Christine Stuart / ctnewsjunkie
Secretary of the State Denise Merrill and U.S. Sen. Richard Blumenthal (Christine Stuart / ctnewsjunkie)

HARTFORD, CT –  Connecticut was one of 21 states targeted by hackers in 2016, and while no information was taken from its online voter registration system, the state received $5.1 million in new federal funds to beef up its security.

News of the new funding was announced Friday at a Legislative Office Building press conference with U.S. Sen. Richard Blumenthal and Secretary of the State Denise Merrill.

“These new federal funds will help secure the safety and integrity of critical voting infrastructure—and help to preserve public faith in our most fundamental of democratic institutions,” Blumenthal said.

Blumenthal described Russia’s interference with the 2016 election as “informational warfare.” He said it was part of a continuing attack on democracy.

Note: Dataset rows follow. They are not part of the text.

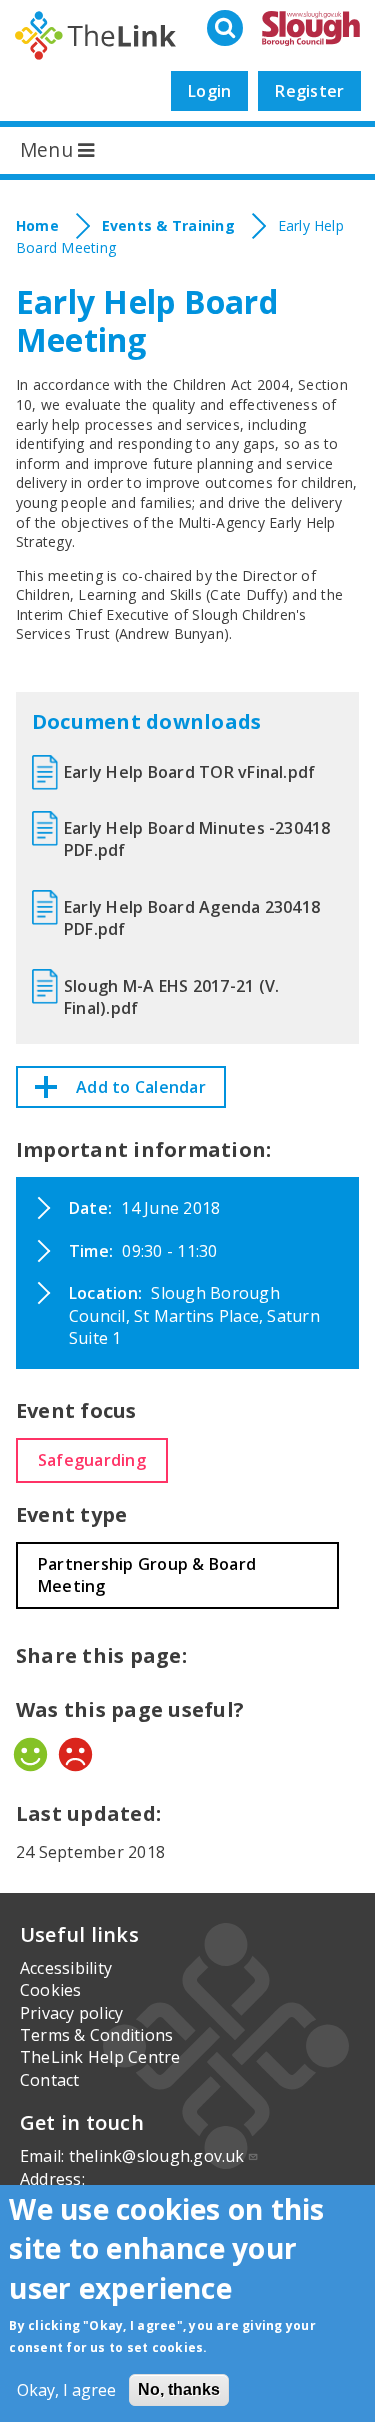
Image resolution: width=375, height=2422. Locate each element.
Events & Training (168, 225)
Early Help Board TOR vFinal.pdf (189, 772)
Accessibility (66, 1968)
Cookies (51, 1990)
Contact (50, 2080)
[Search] (227, 29)
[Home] (96, 35)
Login (209, 91)
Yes (30, 1754)
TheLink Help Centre (100, 2057)
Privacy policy (71, 2013)
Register (309, 91)
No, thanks (179, 2389)
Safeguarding (92, 1460)
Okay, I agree (66, 2390)
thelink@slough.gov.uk (157, 2156)
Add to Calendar (141, 1087)
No (75, 1754)
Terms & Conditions (96, 2035)
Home (37, 225)
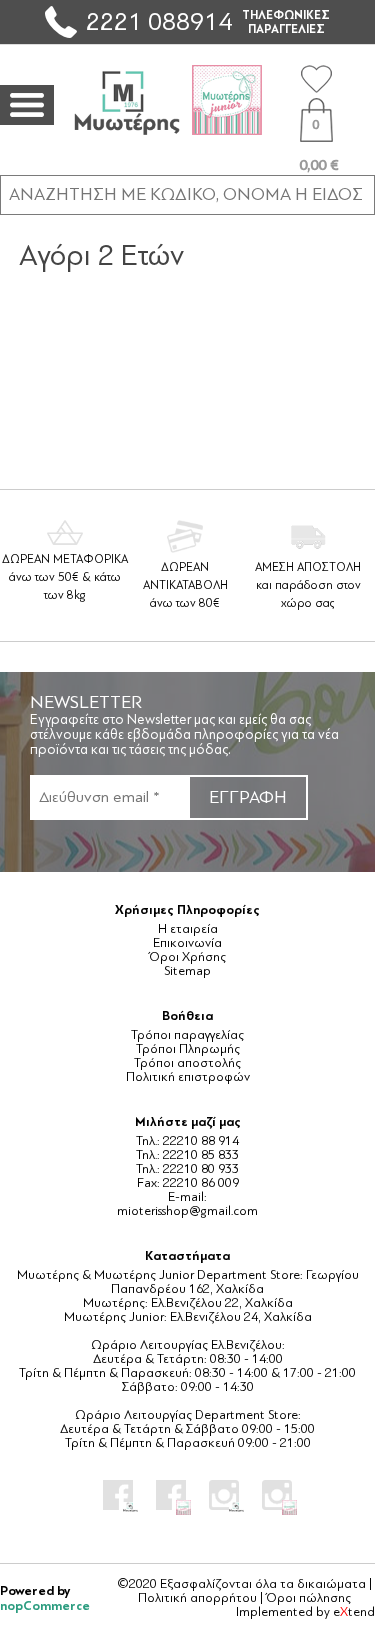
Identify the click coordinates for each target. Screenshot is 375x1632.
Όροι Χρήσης (187, 957)
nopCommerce (45, 1605)
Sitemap (187, 971)
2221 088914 (159, 21)
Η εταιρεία (188, 929)
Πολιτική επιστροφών (188, 1077)
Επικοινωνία (187, 943)
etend (354, 1612)
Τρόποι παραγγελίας (187, 1035)
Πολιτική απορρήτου (197, 1598)
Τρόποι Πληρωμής (188, 1049)
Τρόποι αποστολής (187, 1063)
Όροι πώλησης (308, 1598)
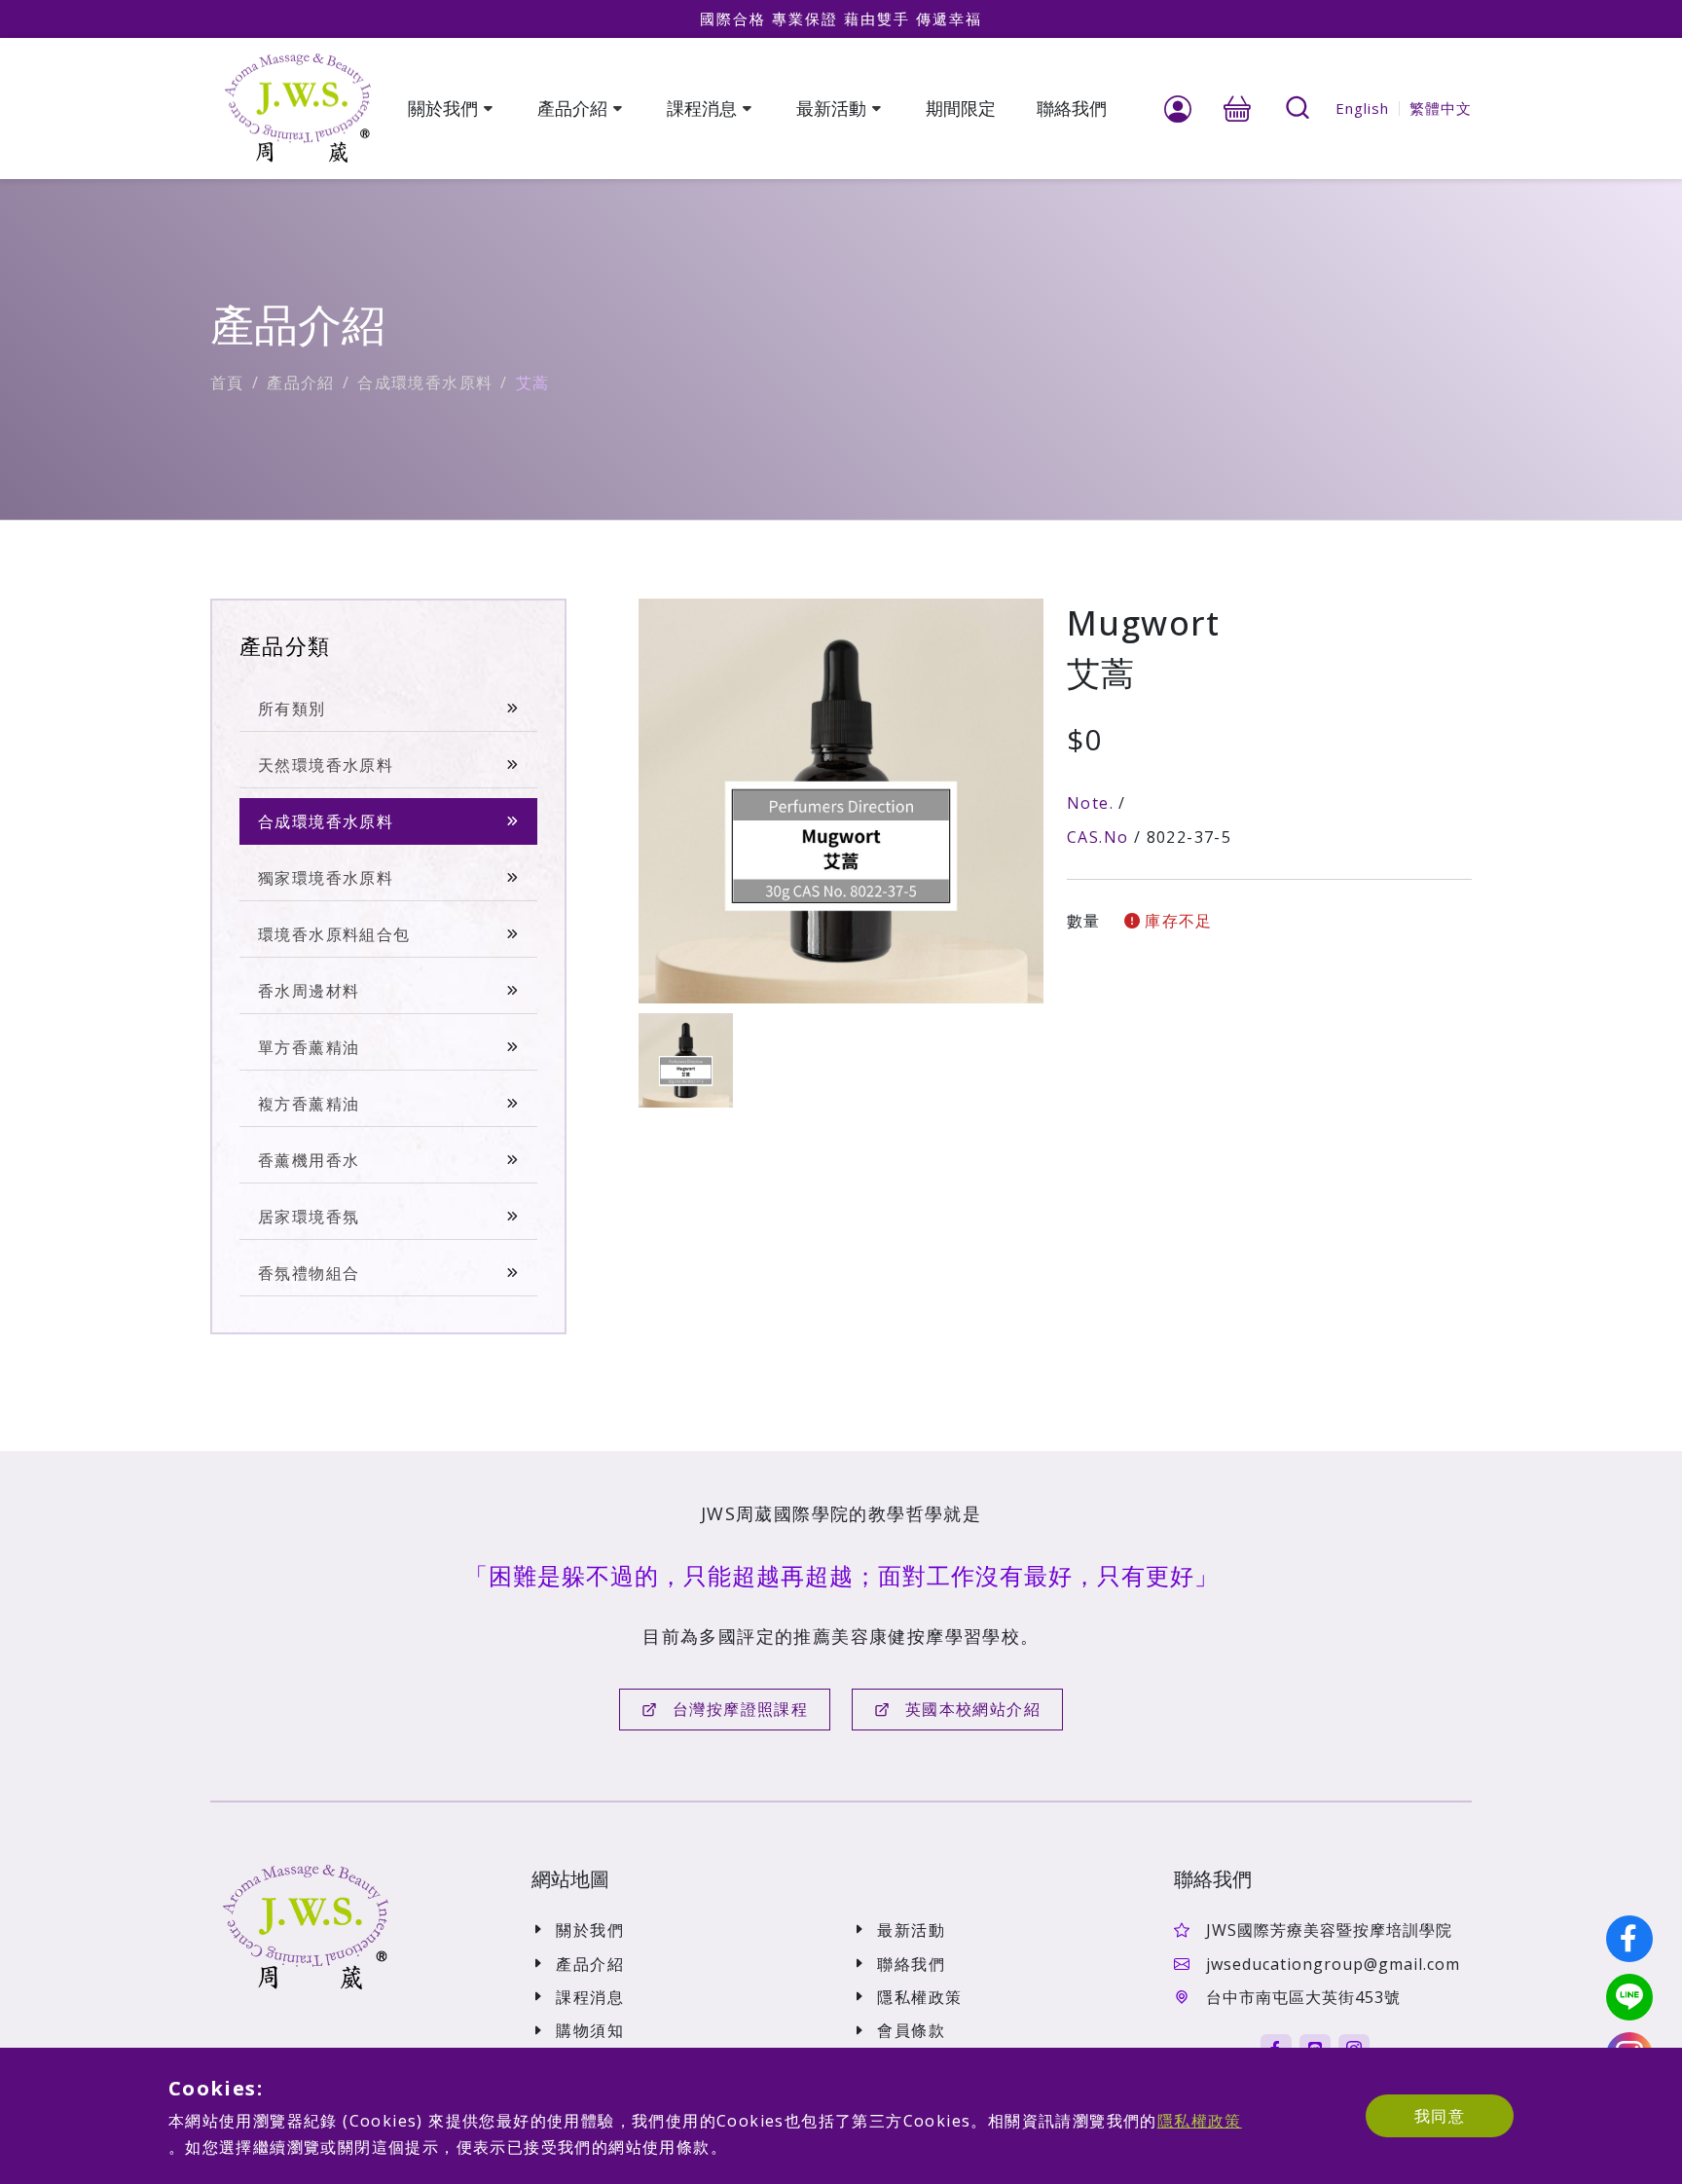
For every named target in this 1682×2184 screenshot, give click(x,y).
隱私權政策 (919, 1997)
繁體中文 (1440, 108)
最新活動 (911, 1930)
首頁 (227, 382)
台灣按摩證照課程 (740, 1709)
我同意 (1439, 2116)
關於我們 (590, 1930)
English (1362, 108)
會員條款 (911, 2030)
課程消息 (590, 1997)
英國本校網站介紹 (973, 1709)
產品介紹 (301, 382)
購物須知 (590, 2030)
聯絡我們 (911, 1964)
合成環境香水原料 (425, 382)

Blumenthal stated that Russia’s aggressive attack involved cyber, propaganda, and disinformation targeted to sell discourse.

DHS confirmed the attempted Russian intrusion into Connecticut’s online voter registration database last September, but Merrill said it was stopped by the website’s security system.

The online voter registration database is the state’s front-facing website application for voter registration. It’s not attached to the centralized voter database or to the vote tabulators in the polling places. The information put into the system from an outside user would still have to be verified by the Registrar of Voters in a specific town before a name could be added to the voter list.

Merrill said she was told by DHS officials “there will be more activity” in the 2018 mid-term elections.

In response to the ongoing threat, Merrill formed a cyber security task force that will begin meeting this month to bring together state, federal, and local officials to initiate communication to establish protocols that address the “well-funded systematic effort to disenfranchise American people.”

The $5.1 million federal grant will be used to strengthen Connecticut’s voting infrastructure. 

“We are not just talking about physical machines, we are talking about software that can protect our democracy,” Blumenthal said.

Merrill said Connecticut is at the forefront of national efforts to harden its defenses.

“We are rated very highly and everything we are doing are best practices – we have audits, paper ballots, and so some of the problems you are seeing in other states you do not have here in Connecticut. Nonetheless, we must be vigilant,” Merrill said.

In order to receive the federal funds the state will have to spend $256,000, which is already approved as part of its budget.

Connecticut’s system is already pretty secure because voting occurs on paper ballots on machines that are not hooked up to the Internet. There is a centralized voter registration database, but each municipality maintains their own voters lists and it would be difficult to manipulate that database without social engineering.

An NBC News report from February found that “election websites, voter registration systems and voter look-up systems,” were allegedly compromised in seven states. However, when the news organization reached out to those seven states, six of them denied they were breached, based on their own cyber investigations.